SELECTION
When the Russians invaded Telz following the famous Molotov- Ribbentrop agreement, the barber rose to prominence in the town because he was a Communist. There was serious danger that he'd see fit to avenge himself on Rav Eliyohu Meir who could have been deported to Siberia had he spoken out against him. After discussing the situation, the family decided that Rav Eliyohu Meir should flee secretly before there was any trouble. Before the Russians had managed to take complete control of the local authority, he traveled by night to Kovno and managed to procure an exit permit.

He was accompanied on his journey by his brother-in-law, HaRav Chaim Mordechai Katz zt'l. I'm not sure why — apparently he went along to raise money for the yeshiva. Rav Eliyohu Meir thus escaped from the C ommunist's clutches. Eventually it transpired that by leaving on account of the holiness of Shabbos he'd been spared from the horrors of the war.

Once, when speaking about his rescue from the fearsome Holocaust, Rav Eliyohu Meir shared a beautiful insight. When Dovid Hamelech fled from Shaul Hamelech, he conferred with Yonoson, who arranged with him that if he'd tell the boy, "Here, the arrows are beyond you," then Dovid should: "Go, because Hashem has sent you" (Shmuel I, 20:22). The question is, Dovid was escaping from the danger that Shaul posed to him. Why did Yonoson say, "Go, because Hashem has sent you"? He should have said, "Run away and save yourself!"

In truth however, when danger forces a person to flee for his life he's not simply escaping whatever immediately threatens him. He's also embarking on a mission that Hashem has entrusted to him. [He should hear himself being told,] "You haven't survived just for the sake of your own life but to fill a role and carry out a task."

DATA
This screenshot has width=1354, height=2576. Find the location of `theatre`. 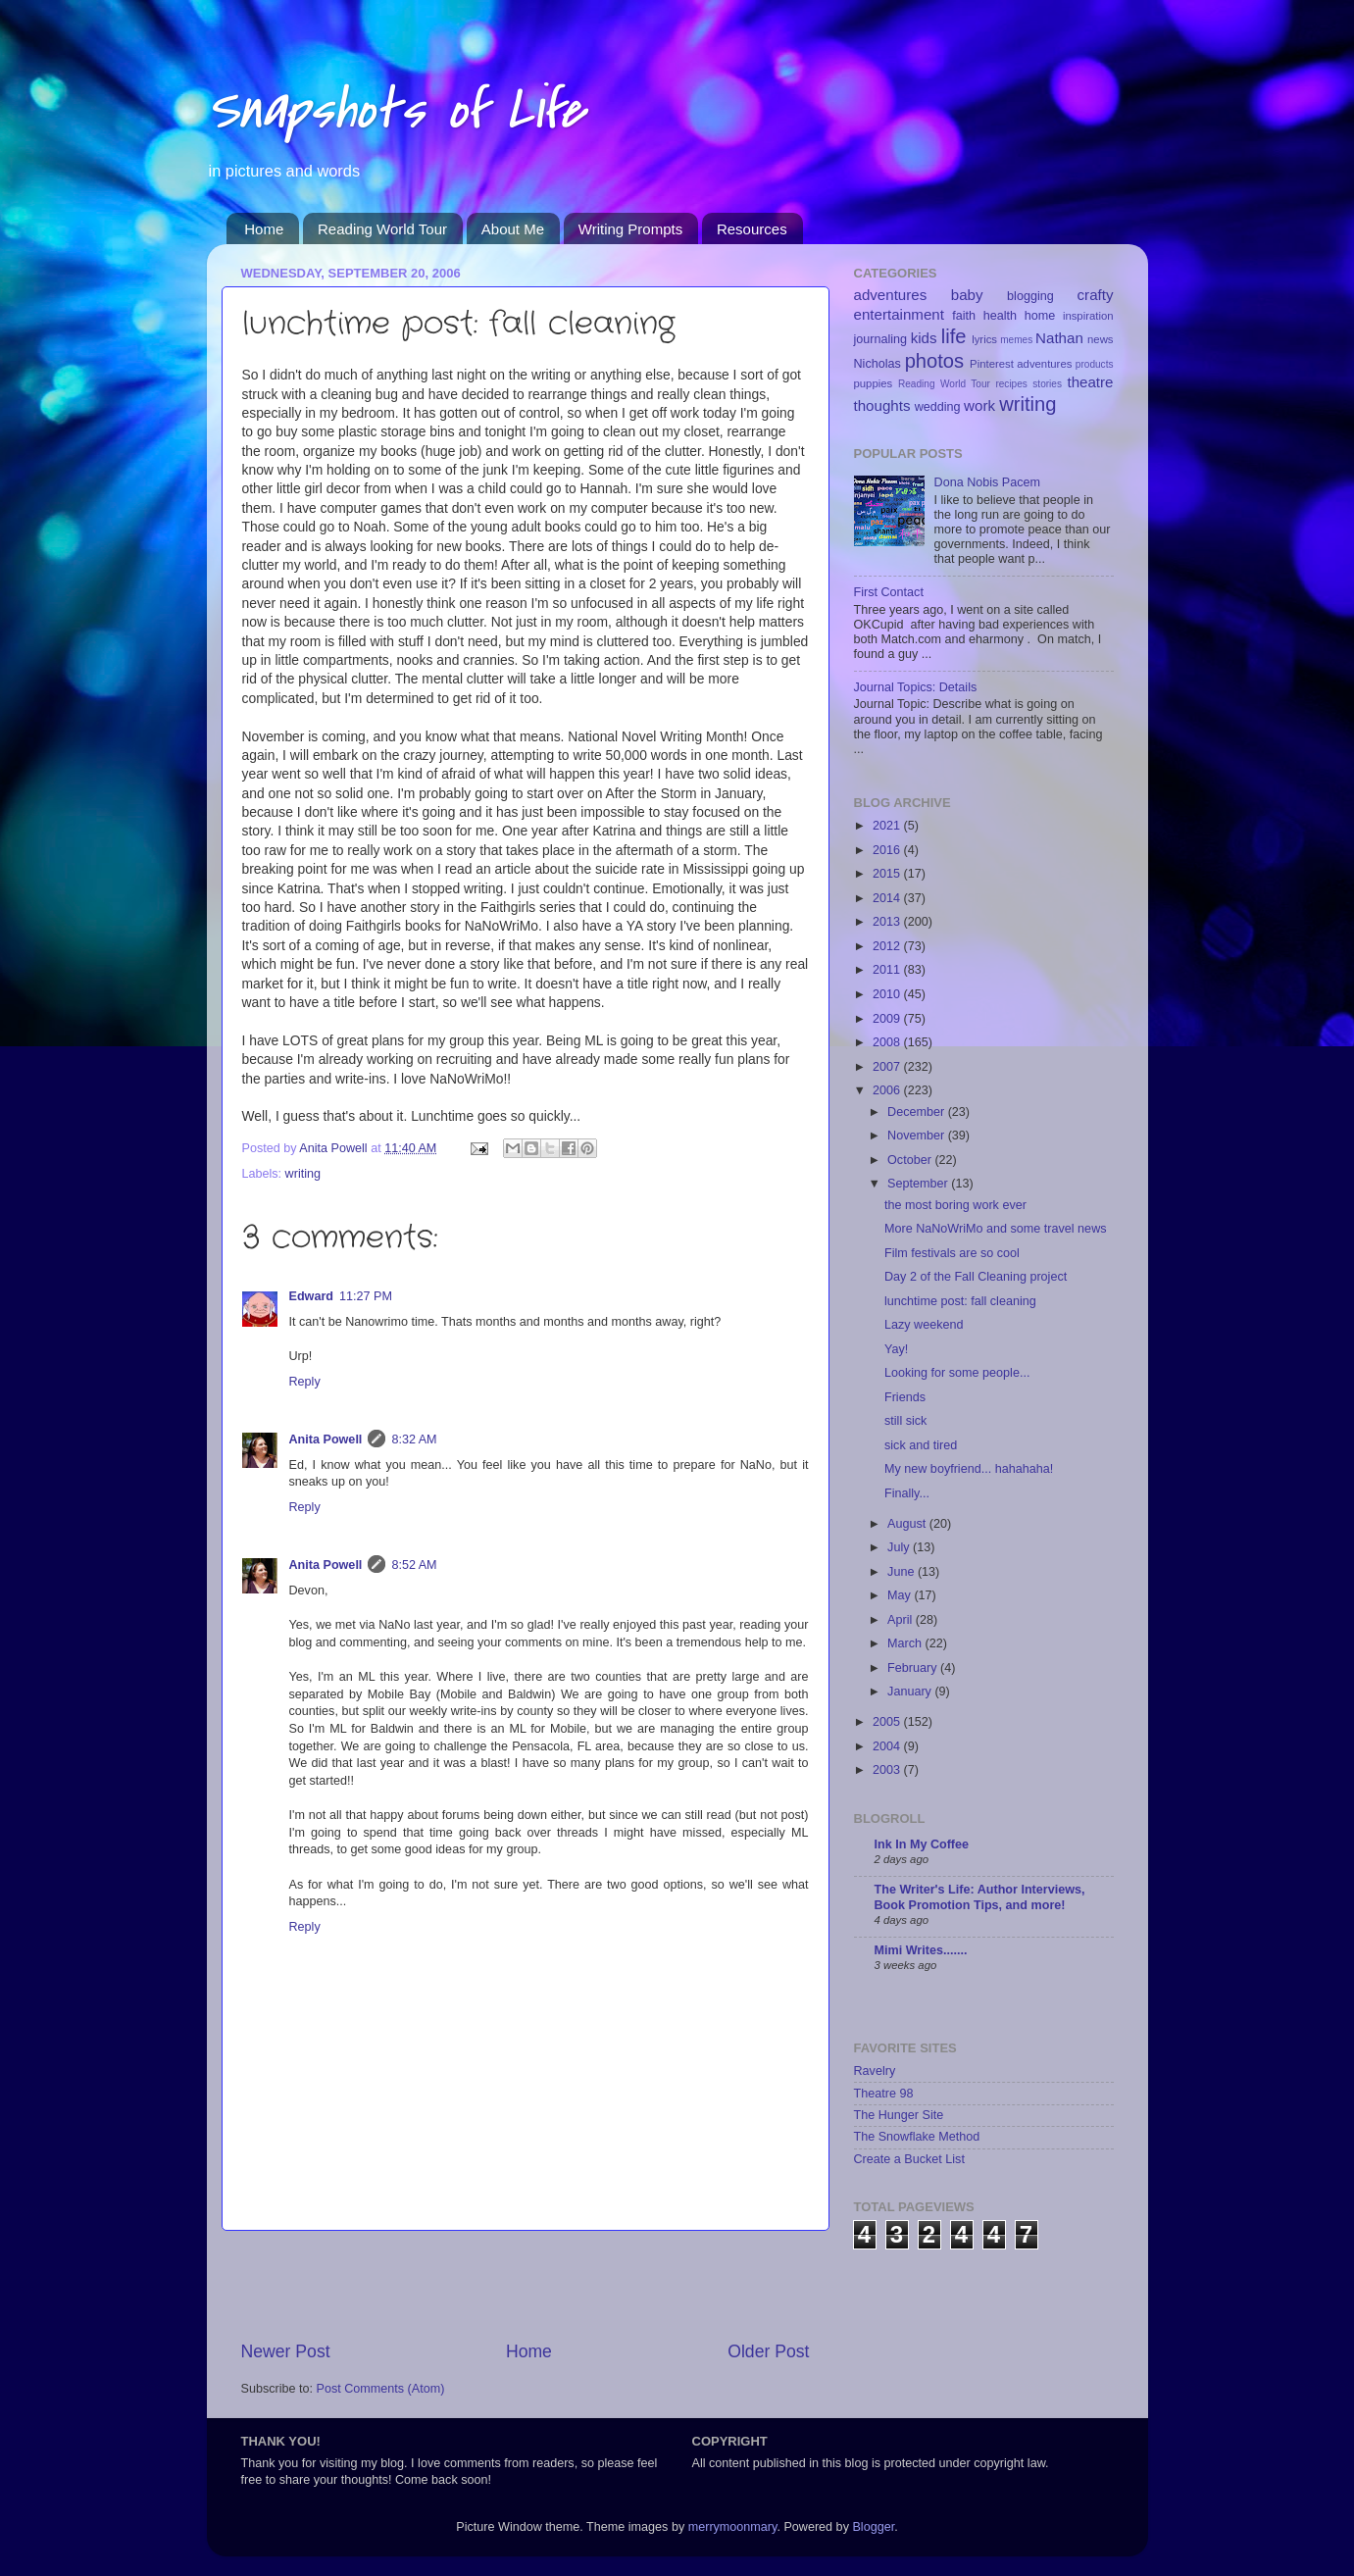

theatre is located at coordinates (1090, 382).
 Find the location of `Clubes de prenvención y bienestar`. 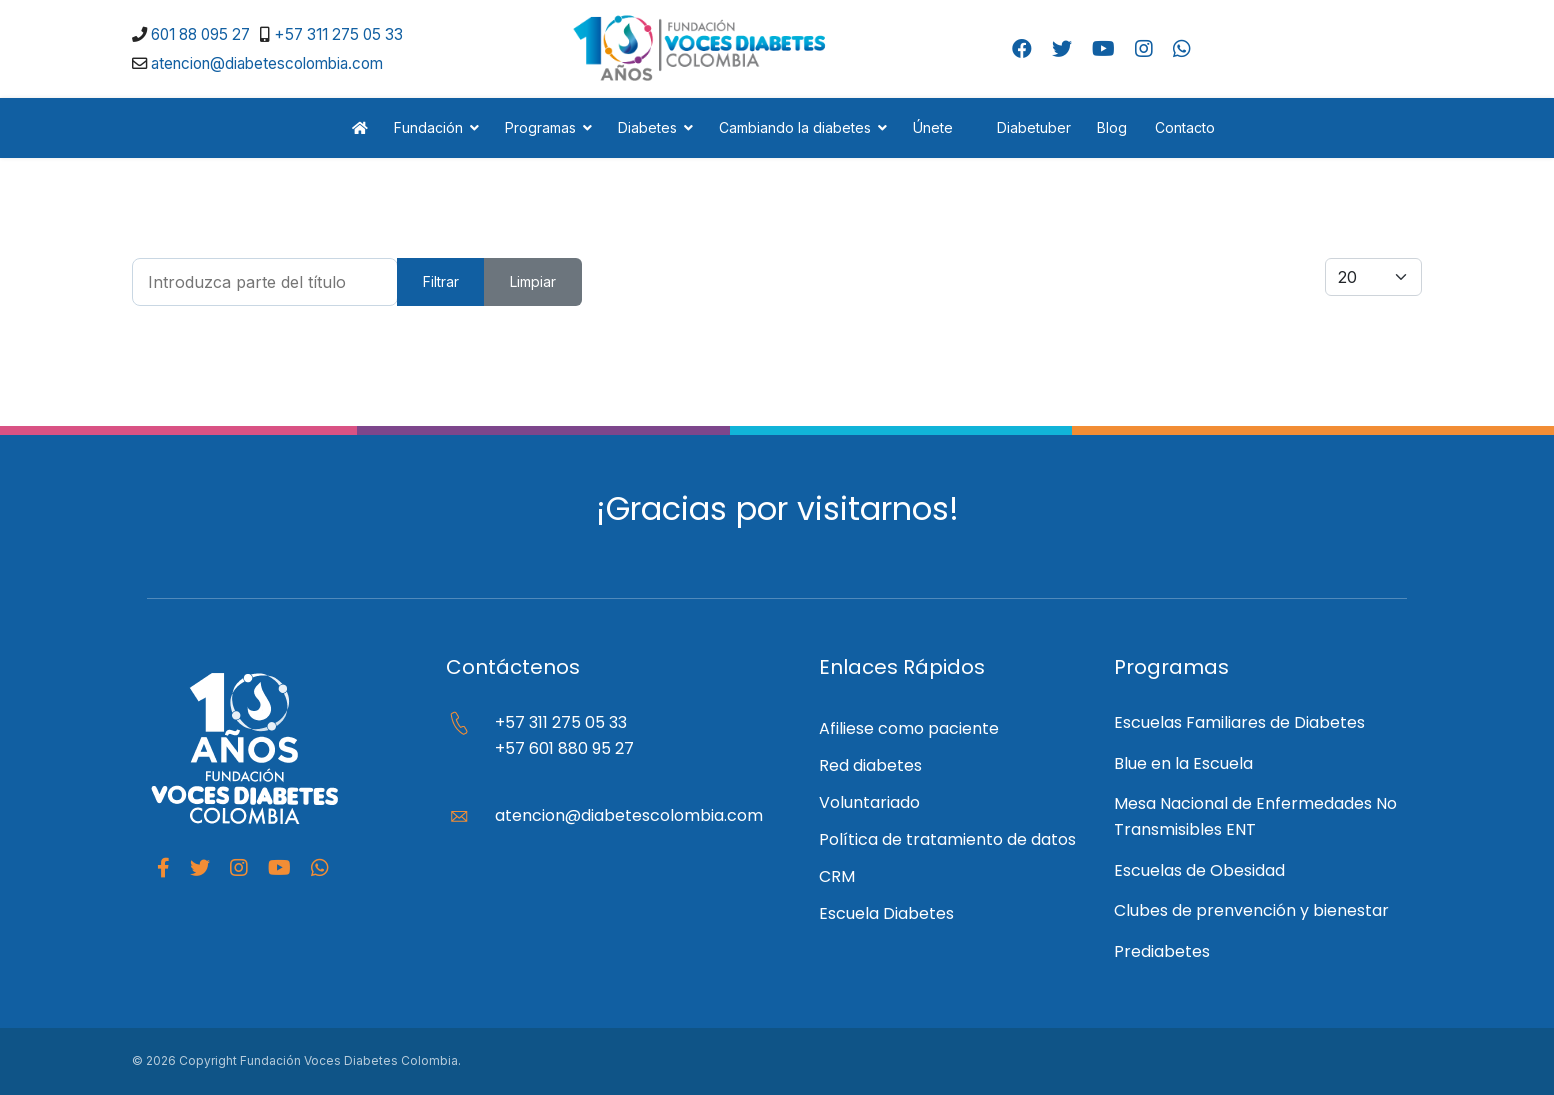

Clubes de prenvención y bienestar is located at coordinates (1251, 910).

EXERCISE GOAL
Reproduce word for word the passage of the account of the escape from Telz starting with "When the Russians" and going on through "an exit permit.".

THE REPLY
When the Russians invaded Telz following the famous Molotov- Ribbentrop agreement, the barber rose to prominence in the town because he was a Communist. There was serious danger that he'd see fit to avenge himself on Rav Eliyohu Meir who could have been deported to Siberia had he spoken out against him. After discussing the situation, the family decided that Rav Eliyohu Meir should flee secretly before there was any trouble. Before the Russians had managed to take complete control of the local authority, he traveled by night to Kovno and managed to procure an exit permit.